Explore the material:
a) Answer these questions using the article on the dual-mode EMC controller:
(i) On what date was the article published?
(ii) The response time of the triple coil EMC with the dual-mode controller is reduced from what value to what value?
(iii) According to Tanaka, how many times higher is the generated electromagnetic force than the others of the same size?
b) Reproduce the article on the dual-mode EMC controller word for word, from "Received: August 4, 2016;" up to and including "prospect of development.".

International Journal of Electrical Components and Energy Conversion
Volume 2, Issue 3, June 2016, Pages: 15-20

A Dual-mode Control of a Multi-coil Electromechanical Converter Based on an Improved Bacterial Foraging Algorithm

Gong Zhang1, 2, *, Zheng Xu1, Weijun Wang1, 2, Zhichen Hou1, Xing Gu1, Songsong Liang1,
Ning Lin1, Yunpeng Guo1

1Guangzhou Institute of Advanced Technology, Chinese Academy of Science, Guangzhou, China

2Shenzhen Institute of Advanced Technology, Shenzhen, China

Email address:

(Gong Zhang)
(Zheng Xu)
(Weijun Wang)
(Zhichen Hou)
(Xing Gu)
(Songsong Liang)
(Ning Lin)
(Yunpeng Guo)

*Corresponding author

To cite this article:

Gong Zhang, Zheng Xu, Weijun Wang, Zhichen Hou, Xing Gu, Songsong Liang, Ning Lin, Yunpeng Guo. A Dual-mode Control of a Multi-coil Electromechanical Converter Based on an Improved Bacterial Foraging Algorithm. International Journal of Electrical Components and Energy Conversion. Vol. 2, No. 3, 2016, pp. 15-20. doi: 10.11648/j.ijecec.20160203.11

Received: August 4, 2016; Accepted: August 13, 2016; Published: September 13, 2016


Abstract: The objective of this research is to improve the response performance of an electro-mechanical converter (EMC), a new design of EMC provided with the bobbin of triple coils is proposed in this study. A mathematic model and a solution of searching time optimum using an improved Bacterial Foraging Algorithm (BFA) are developed, and a dual-mode controller with Bang-Bang & PI based on the proposed method is designed. Analysis and simulation results show promising effects that the response time of the triple coil EMC driven by dual-mode controller is reduced from 8.5ms to 2.5ms compared to the traditional single coil EMC, and the ringing and overshoot are below 5%. The designed control technology can realize high response performance and display good prospect of development.

Keywords: Electromechanical Converter (EMC), Triple Coil, Bacterial Foraging Algorithm (BFA), Time Optimal Control, Bang-Bang Control


1. Introduction

An electromechanical converter (EMC) is regarded as the most widely employed linear motion mechanism in various industry driving fields, so that electromagnetic energy can be converted to mechanical energy reciprocating linear motion continuously and proportionately. At present, a moving coil type of EMC has been drawing widely attention because of high linearity and small hysteresis. Tanaka [1] pointed out the generated electromagnetic force is about 2.5 times higher than the others with the same size.

Extracted information:
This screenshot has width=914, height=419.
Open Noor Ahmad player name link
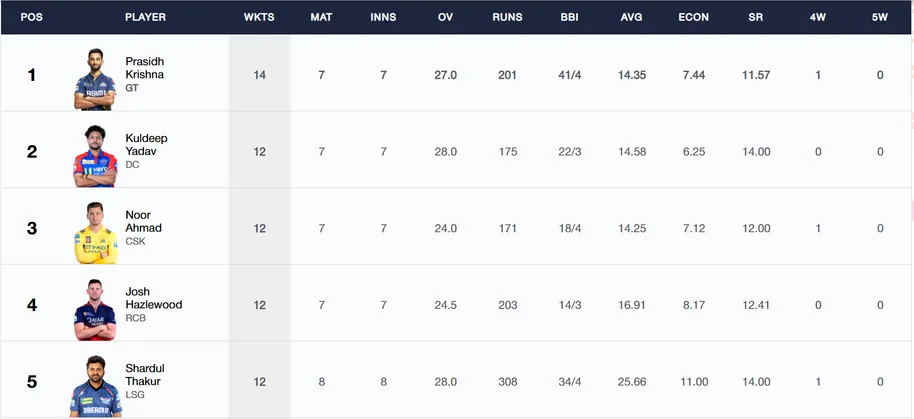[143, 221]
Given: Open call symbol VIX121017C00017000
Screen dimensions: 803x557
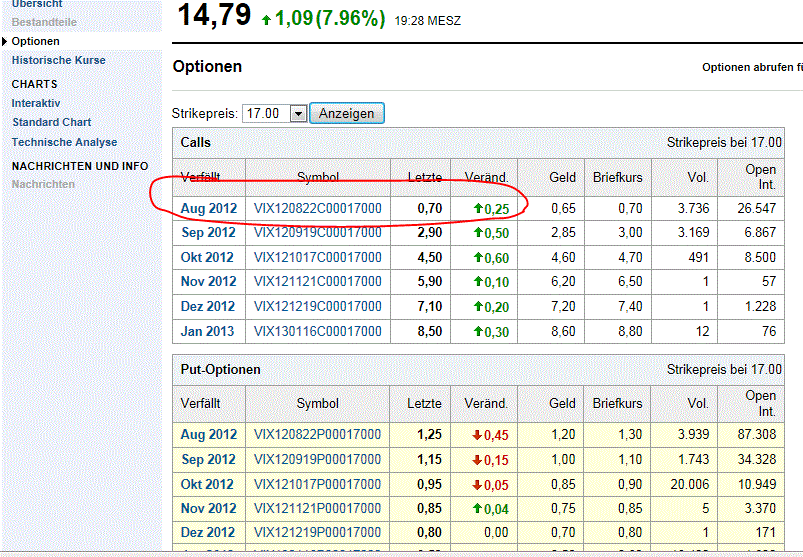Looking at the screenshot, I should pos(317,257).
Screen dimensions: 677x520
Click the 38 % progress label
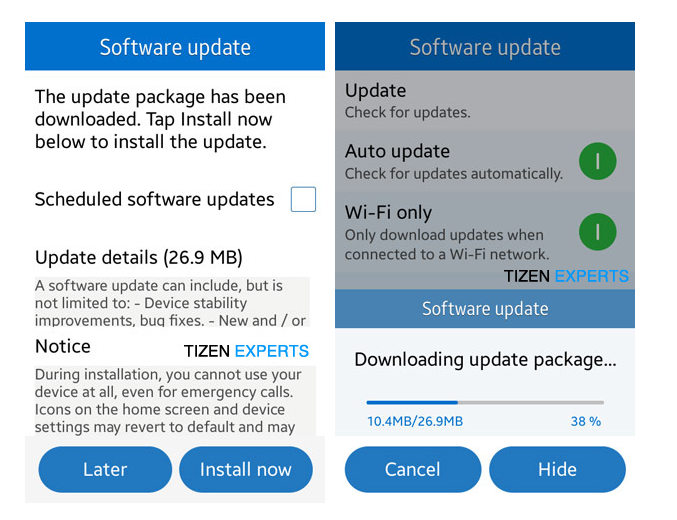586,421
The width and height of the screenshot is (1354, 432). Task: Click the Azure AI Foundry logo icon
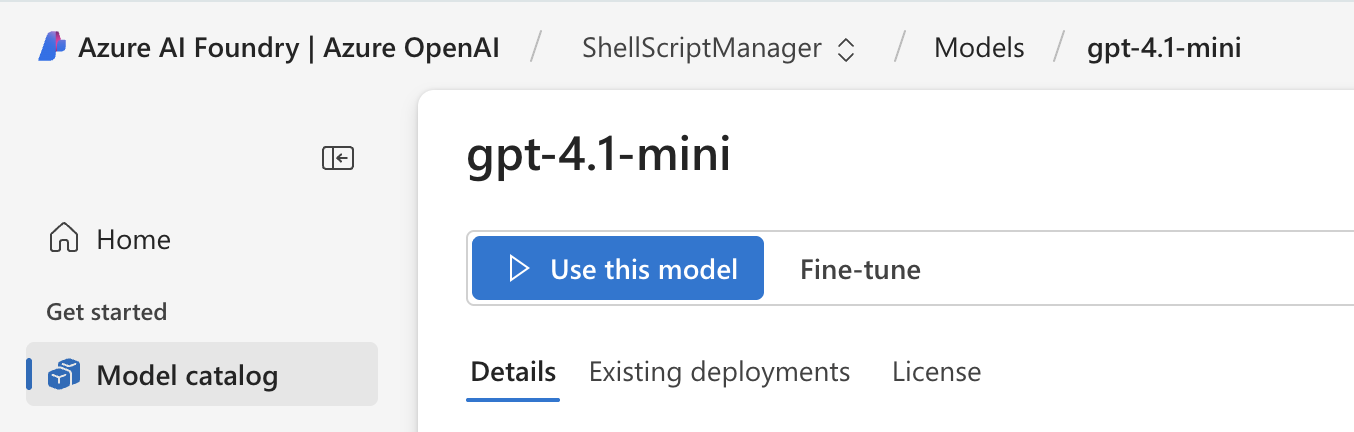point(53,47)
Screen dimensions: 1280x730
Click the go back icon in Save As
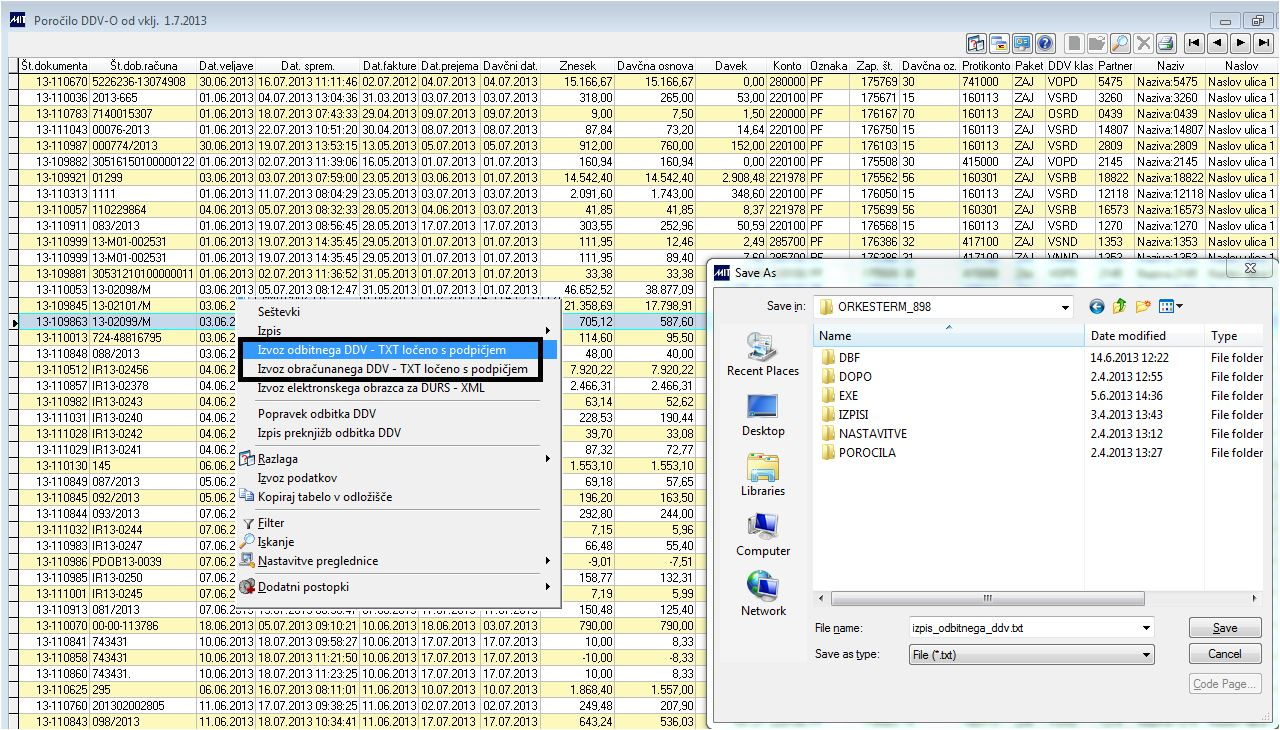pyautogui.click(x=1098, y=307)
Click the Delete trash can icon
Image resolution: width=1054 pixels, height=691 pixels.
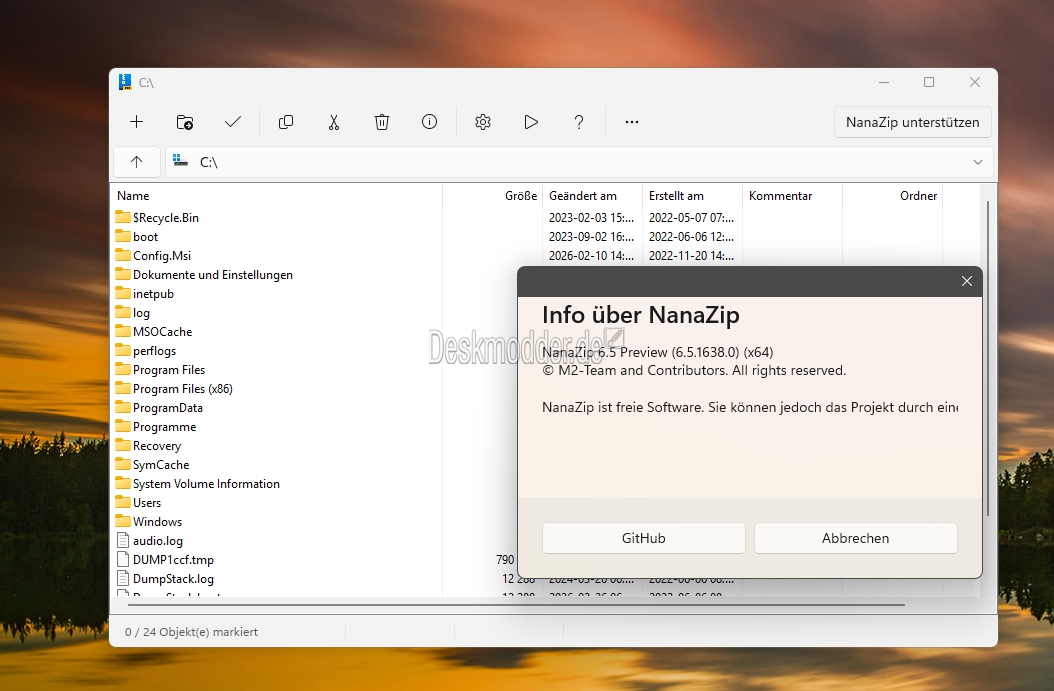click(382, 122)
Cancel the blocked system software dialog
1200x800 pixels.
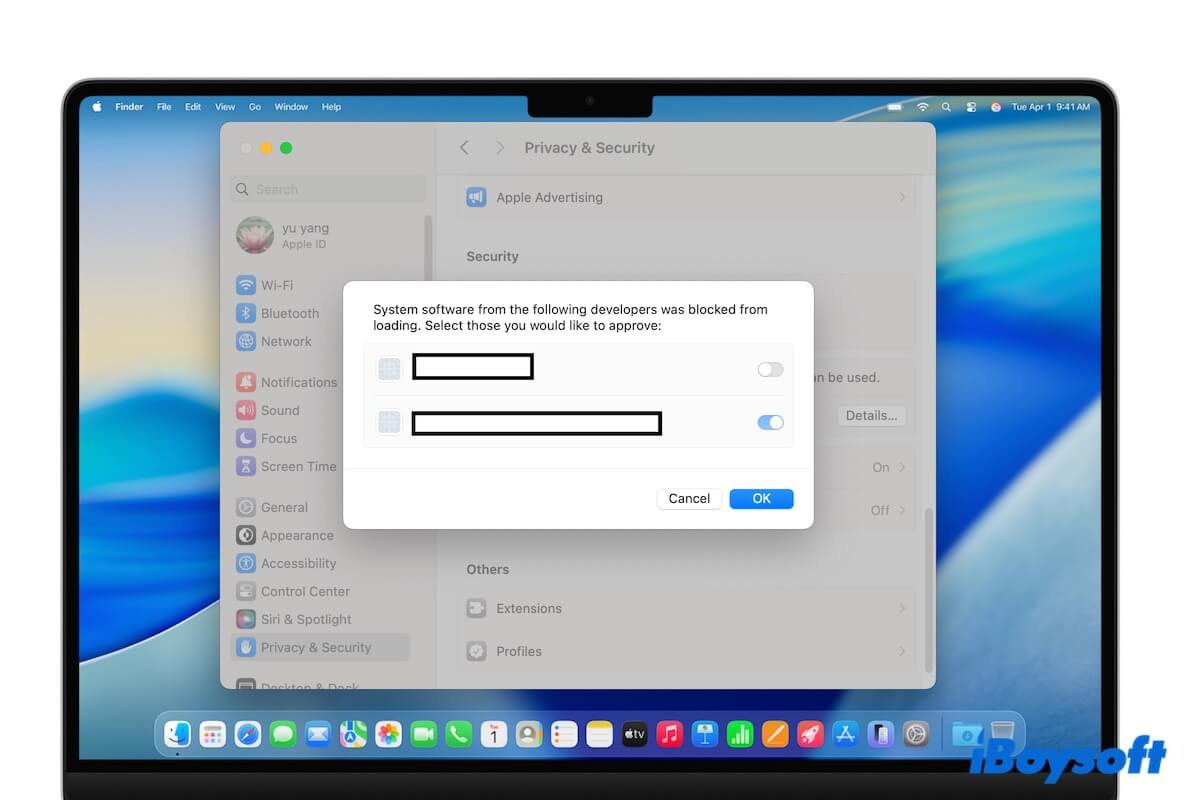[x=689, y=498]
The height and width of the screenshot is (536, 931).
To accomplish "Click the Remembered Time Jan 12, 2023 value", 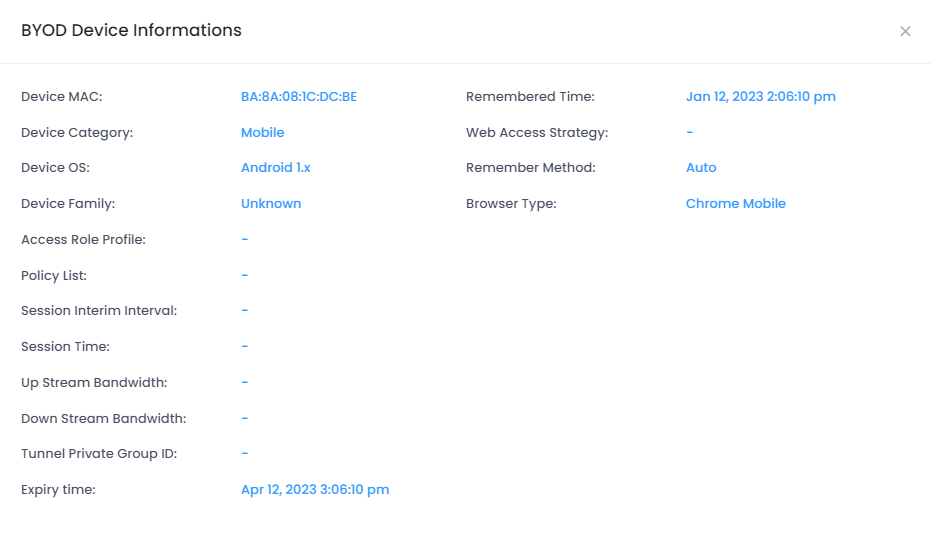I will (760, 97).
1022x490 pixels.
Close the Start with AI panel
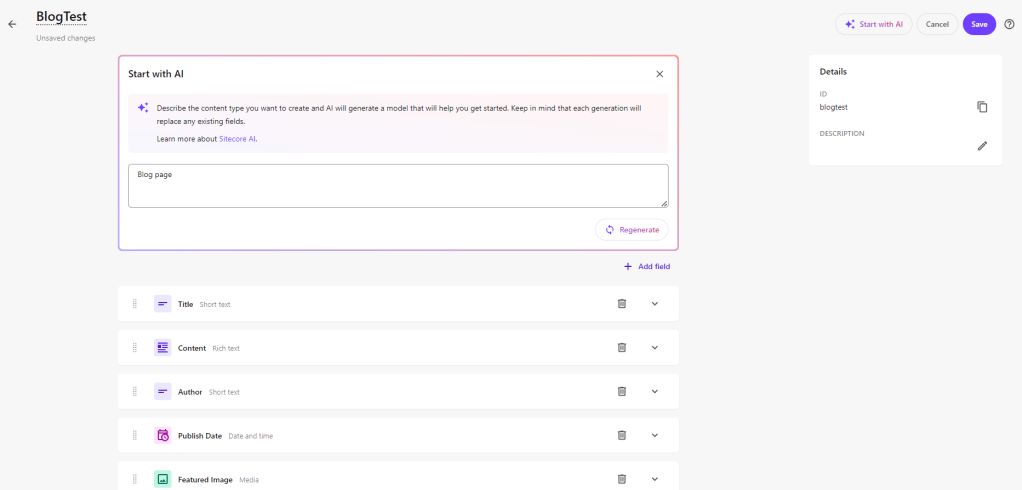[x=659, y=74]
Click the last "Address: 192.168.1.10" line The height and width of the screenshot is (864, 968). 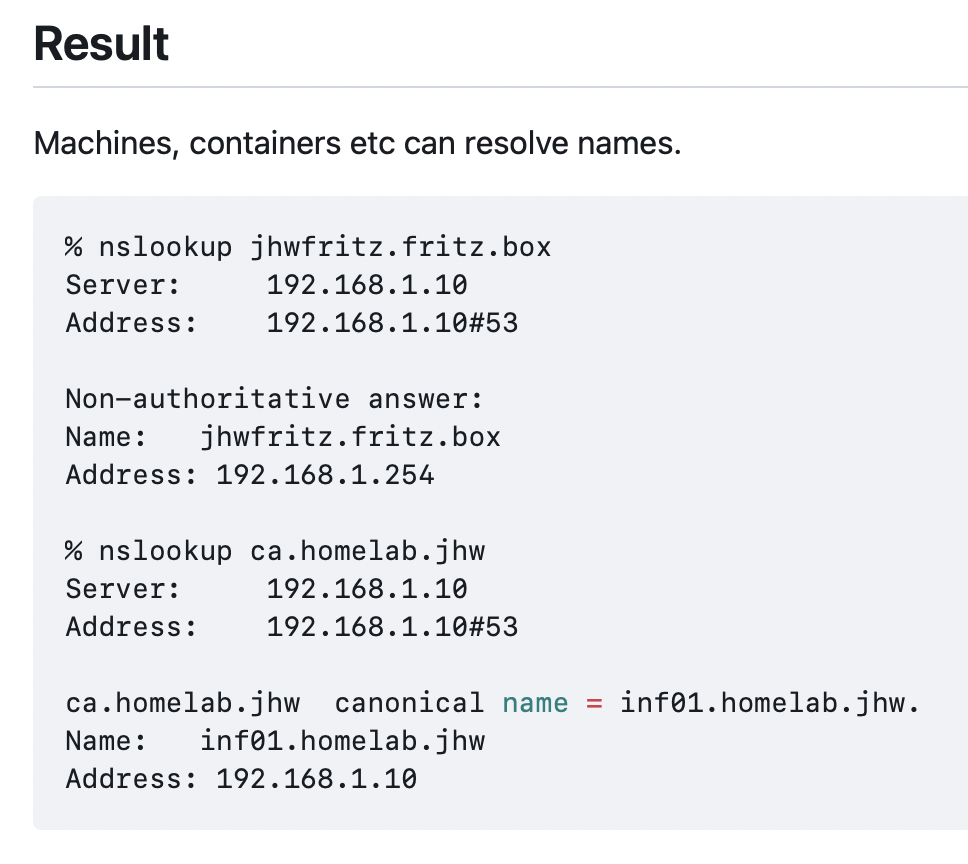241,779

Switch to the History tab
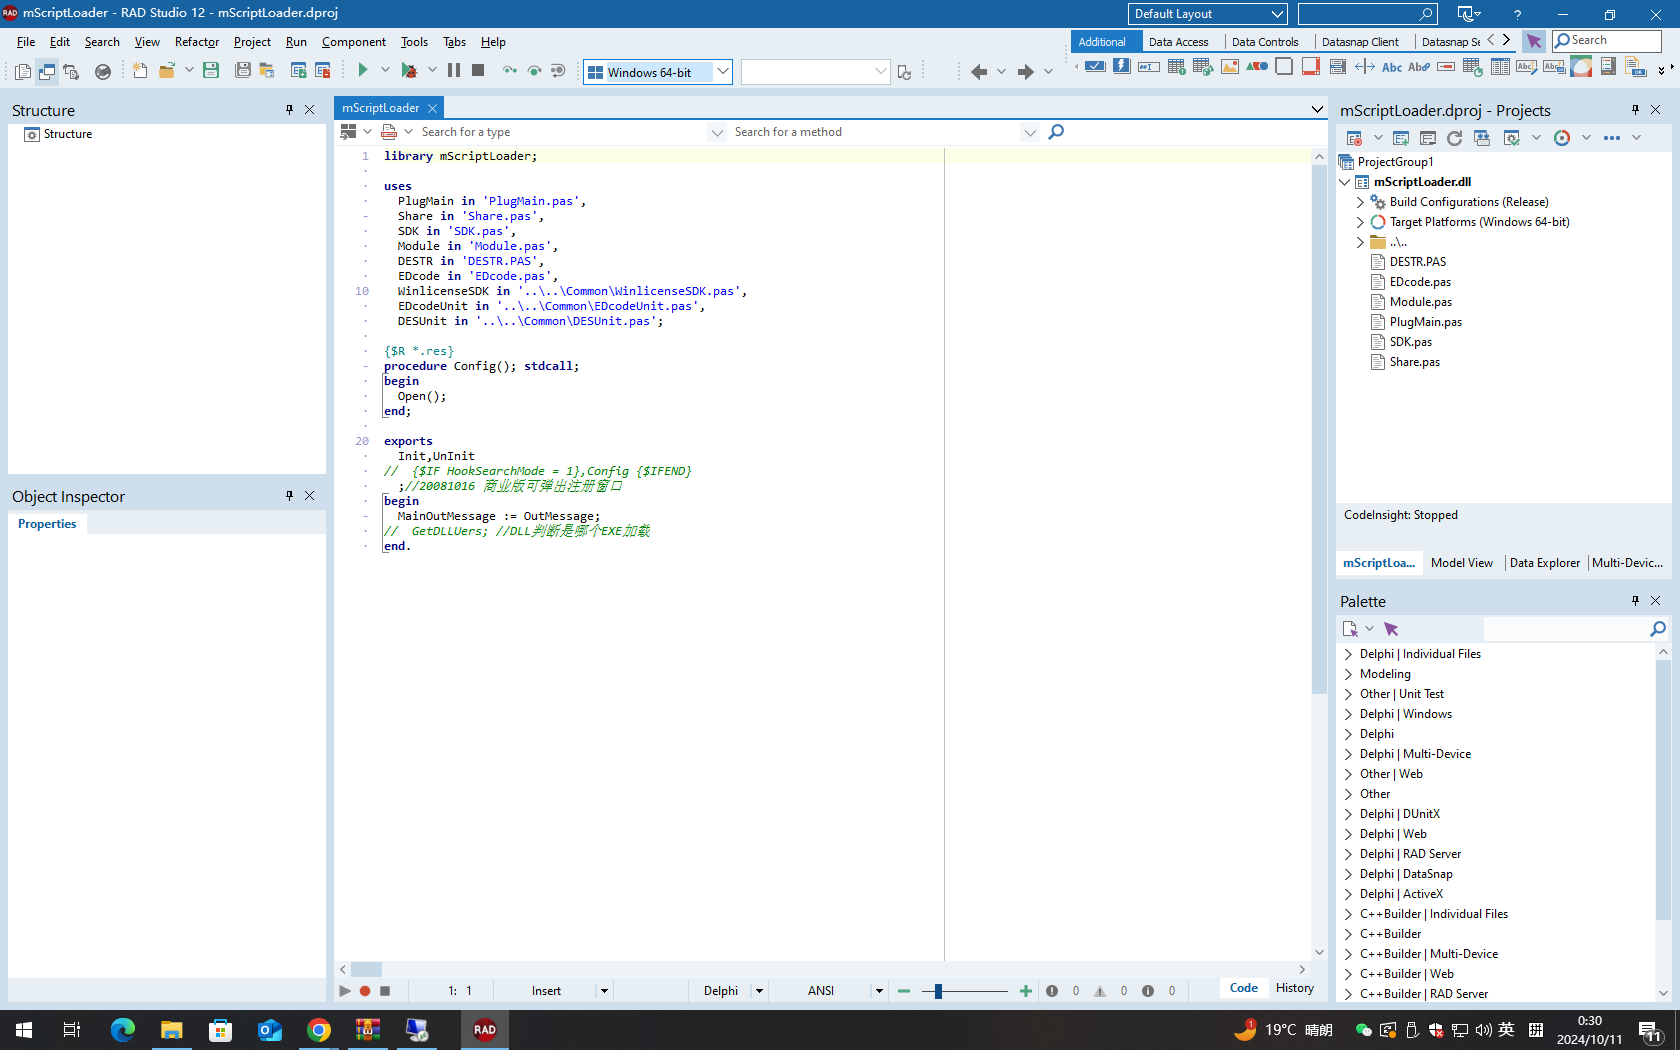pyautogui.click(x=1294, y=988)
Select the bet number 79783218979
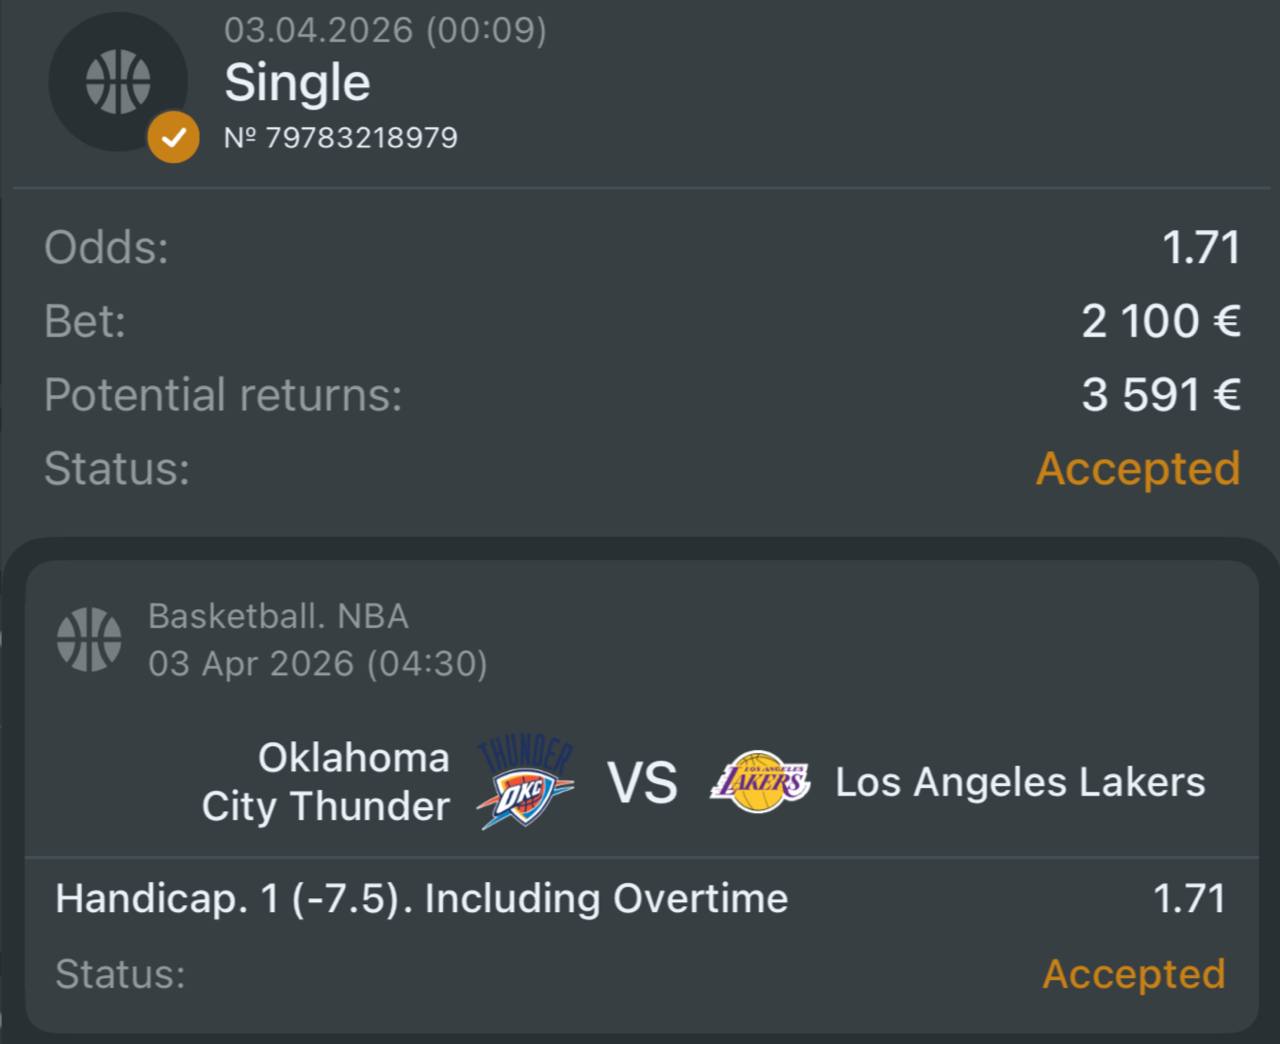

Answers provided:
a)
(i) September 13, 2016
(ii) From 8.5ms to 2.5ms
(iii) About 2.5 times higher

b)
Received: August 4, 2016; Accepted: August 13, 2016; Published: September 13, 2016


Abstract: The objective of this research is to improve the response performance of an electro-mechanical converter (EMC), a new design of EMC provided with the bobbin of triple coils is proposed in this study. A mathematic model and a solution of searching time optimum using an improved Bacterial Foraging Algorithm (BFA) are developed, and a dual-mode controller with Bang-Bang & PI based on the proposed method is designed. Analysis and simulation results show promising effects that the response time of the triple coil EMC driven by dual-mode controller is reduced from 8.5ms to 2.5ms compared to the traditional single coil EMC, and the ringing and overshoot are below 5%. The designed control technology can realize high response performance and display good prospect of development.